* **WHAT IS REQUIRED**
Reproduce every entry word for word.

* **RECORDS TO USE**
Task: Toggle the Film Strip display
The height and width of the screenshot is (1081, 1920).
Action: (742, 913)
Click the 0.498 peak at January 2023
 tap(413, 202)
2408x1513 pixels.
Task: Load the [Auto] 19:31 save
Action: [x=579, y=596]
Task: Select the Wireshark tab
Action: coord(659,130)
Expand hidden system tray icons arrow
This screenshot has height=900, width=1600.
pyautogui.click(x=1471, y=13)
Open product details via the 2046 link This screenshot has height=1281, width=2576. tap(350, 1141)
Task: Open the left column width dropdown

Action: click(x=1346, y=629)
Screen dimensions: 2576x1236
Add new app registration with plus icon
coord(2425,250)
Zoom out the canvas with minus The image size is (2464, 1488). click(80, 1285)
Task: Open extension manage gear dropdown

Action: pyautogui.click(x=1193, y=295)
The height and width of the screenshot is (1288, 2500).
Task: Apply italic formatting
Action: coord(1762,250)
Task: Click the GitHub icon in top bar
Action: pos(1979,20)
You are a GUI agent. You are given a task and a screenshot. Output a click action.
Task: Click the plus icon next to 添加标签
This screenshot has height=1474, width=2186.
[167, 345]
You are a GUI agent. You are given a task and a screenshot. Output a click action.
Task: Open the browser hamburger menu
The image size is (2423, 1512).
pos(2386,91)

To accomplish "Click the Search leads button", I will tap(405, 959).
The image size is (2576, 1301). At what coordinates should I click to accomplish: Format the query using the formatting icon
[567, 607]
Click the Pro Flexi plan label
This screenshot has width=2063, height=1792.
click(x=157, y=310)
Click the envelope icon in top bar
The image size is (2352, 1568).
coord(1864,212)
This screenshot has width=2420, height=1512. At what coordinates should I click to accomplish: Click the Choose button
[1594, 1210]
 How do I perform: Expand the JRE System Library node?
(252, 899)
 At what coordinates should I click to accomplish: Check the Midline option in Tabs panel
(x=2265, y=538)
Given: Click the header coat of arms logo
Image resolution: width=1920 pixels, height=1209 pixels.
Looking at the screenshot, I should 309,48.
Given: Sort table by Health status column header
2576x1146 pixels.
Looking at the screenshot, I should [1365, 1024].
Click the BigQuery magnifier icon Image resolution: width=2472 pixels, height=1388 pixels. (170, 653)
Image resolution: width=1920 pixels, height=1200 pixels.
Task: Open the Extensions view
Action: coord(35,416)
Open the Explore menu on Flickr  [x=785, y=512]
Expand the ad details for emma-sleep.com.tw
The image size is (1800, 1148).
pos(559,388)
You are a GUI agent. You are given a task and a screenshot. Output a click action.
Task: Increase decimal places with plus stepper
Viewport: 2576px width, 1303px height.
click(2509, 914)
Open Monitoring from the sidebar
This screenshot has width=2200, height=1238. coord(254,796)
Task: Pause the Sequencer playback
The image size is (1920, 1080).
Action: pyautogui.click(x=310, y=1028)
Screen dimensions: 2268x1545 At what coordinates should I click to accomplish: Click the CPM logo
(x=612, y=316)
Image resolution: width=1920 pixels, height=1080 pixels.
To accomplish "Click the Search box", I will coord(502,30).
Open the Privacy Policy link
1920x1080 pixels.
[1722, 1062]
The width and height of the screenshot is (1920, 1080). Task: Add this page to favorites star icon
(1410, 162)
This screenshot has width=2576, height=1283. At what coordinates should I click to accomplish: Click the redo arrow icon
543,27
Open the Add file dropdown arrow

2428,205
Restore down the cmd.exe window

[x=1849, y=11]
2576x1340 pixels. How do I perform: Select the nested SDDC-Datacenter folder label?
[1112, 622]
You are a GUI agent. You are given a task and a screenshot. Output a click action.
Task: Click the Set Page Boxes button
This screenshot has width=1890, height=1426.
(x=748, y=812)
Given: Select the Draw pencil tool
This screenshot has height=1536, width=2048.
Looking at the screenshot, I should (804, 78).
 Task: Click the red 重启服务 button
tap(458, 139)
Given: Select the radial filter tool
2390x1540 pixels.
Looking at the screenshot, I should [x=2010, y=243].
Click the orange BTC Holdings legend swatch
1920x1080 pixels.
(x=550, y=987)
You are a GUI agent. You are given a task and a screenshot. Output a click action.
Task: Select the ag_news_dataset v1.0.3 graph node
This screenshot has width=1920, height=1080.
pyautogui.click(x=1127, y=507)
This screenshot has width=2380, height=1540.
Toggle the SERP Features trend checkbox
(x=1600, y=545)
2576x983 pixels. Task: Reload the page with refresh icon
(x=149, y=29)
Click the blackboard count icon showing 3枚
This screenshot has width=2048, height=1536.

* **YOUR RESPONSE**
Task: Toggle the Film Strip display
The height and width of the screenshot is (1081, 1920).
Action: (742, 913)
Click the 0.498 peak at January 2023
 tap(413, 202)
2408x1513 pixels.
Task: Load the [Auto] 19:31 save
Action: [x=579, y=596]
Task: Select the Wireshark tab
Action: coord(659,130)
Expand hidden system tray icons arrow
This screenshot has height=900, width=1600.
pyautogui.click(x=1471, y=13)
Open product details via the 2046 link This screenshot has height=1281, width=2576. tap(350, 1141)
Task: Open the left column width dropdown

Action: click(x=1346, y=629)
Screen dimensions: 2576x1236
Add new app registration with plus icon
coord(2425,250)
Zoom out the canvas with minus The image size is (2464, 1488). click(80, 1285)
Task: Open extension manage gear dropdown

Action: pyautogui.click(x=1193, y=295)
The height and width of the screenshot is (1288, 2500).
Task: Apply italic formatting
Action: coord(1762,250)
Task: Click the GitHub icon in top bar
Action: pos(1979,20)
You are a GUI agent. You are given a task and a screenshot. Output a click action.
Task: Click the plus icon next to 添加标签
This screenshot has height=1474, width=2186.
[167, 345]
You are a GUI agent. You are given a task and a screenshot. Output a click action.
Task: Open the browser hamburger menu
The image size is (2423, 1512).
pos(2386,91)

To accomplish "Click the Search leads button", I will tap(405, 959).
The image size is (2576, 1301). At what coordinates should I click to accomplish: Format the query using the formatting icon
[567, 607]
Click the Pro Flexi plan label
This screenshot has width=2063, height=1792.
click(x=157, y=310)
Click the envelope icon in top bar
The image size is (2352, 1568).
coord(1864,212)
This screenshot has width=2420, height=1512. At what coordinates should I click to accomplish: Click the Choose button
[1594, 1210]
 How do I perform: Expand the JRE System Library node?
(252, 899)
 At what coordinates should I click to accomplish: Check the Midline option in Tabs panel
(x=2265, y=538)
Given: Click the header coat of arms logo
Image resolution: width=1920 pixels, height=1209 pixels.
Looking at the screenshot, I should 309,48.
Given: Sort table by Health status column header
2576x1146 pixels.
Looking at the screenshot, I should [1365, 1024].
Click the BigQuery magnifier icon Image resolution: width=2472 pixels, height=1388 pixels. (170, 653)
Image resolution: width=1920 pixels, height=1200 pixels.
Task: Open the Extensions view
Action: coord(35,416)
Open the Explore menu on Flickr  [x=785, y=512]
Expand the ad details for emma-sleep.com.tw
The image size is (1800, 1148).
pos(559,388)
You are a GUI agent. You are given a task and a screenshot. Output a click action.
Task: Increase decimal places with plus stepper
Viewport: 2576px width, 1303px height.
click(2509, 914)
Open Monitoring from the sidebar
This screenshot has width=2200, height=1238. coord(254,796)
Task: Pause the Sequencer playback
The image size is (1920, 1080).
Action: pyautogui.click(x=310, y=1028)
Screen dimensions: 2268x1545 At what coordinates should I click to accomplish: Click the CPM logo
(x=612, y=316)
Image resolution: width=1920 pixels, height=1080 pixels.
To accomplish "Click the Search box", I will coord(502,30).
Open the Privacy Policy link
1920x1080 pixels.
[1722, 1062]
The width and height of the screenshot is (1920, 1080). Task: Add this page to favorites star icon
(1410, 162)
This screenshot has width=2576, height=1283. At what coordinates should I click to accomplish: Click the redo arrow icon
543,27
Open the Add file dropdown arrow

2428,205
Restore down the cmd.exe window

[x=1849, y=11]
2576x1340 pixels. How do I perform: Select the nested SDDC-Datacenter folder label?
[1112, 622]
You are a GUI agent. You are given a task and a screenshot. Output a click action.
Task: Click the Set Page Boxes button
This screenshot has width=1890, height=1426.
(x=748, y=812)
Given: Select the Draw pencil tool
This screenshot has height=1536, width=2048.
Looking at the screenshot, I should (804, 78).
 Task: Click the red 重启服务 button
tap(458, 139)
Given: Select the radial filter tool
2390x1540 pixels.
Looking at the screenshot, I should [x=2010, y=243].
Click the orange BTC Holdings legend swatch
1920x1080 pixels.
(x=550, y=987)
You are a GUI agent. You are given a task and a screenshot. Output a click action.
Task: Select the ag_news_dataset v1.0.3 graph node
This screenshot has width=1920, height=1080.
pyautogui.click(x=1127, y=507)
This screenshot has width=2380, height=1540.
Toggle the SERP Features trend checkbox
(x=1600, y=545)
2576x983 pixels. Task: Reload the page with refresh icon
(x=149, y=29)
Click the blackboard count icon showing 3枚
This screenshot has width=2048, height=1536.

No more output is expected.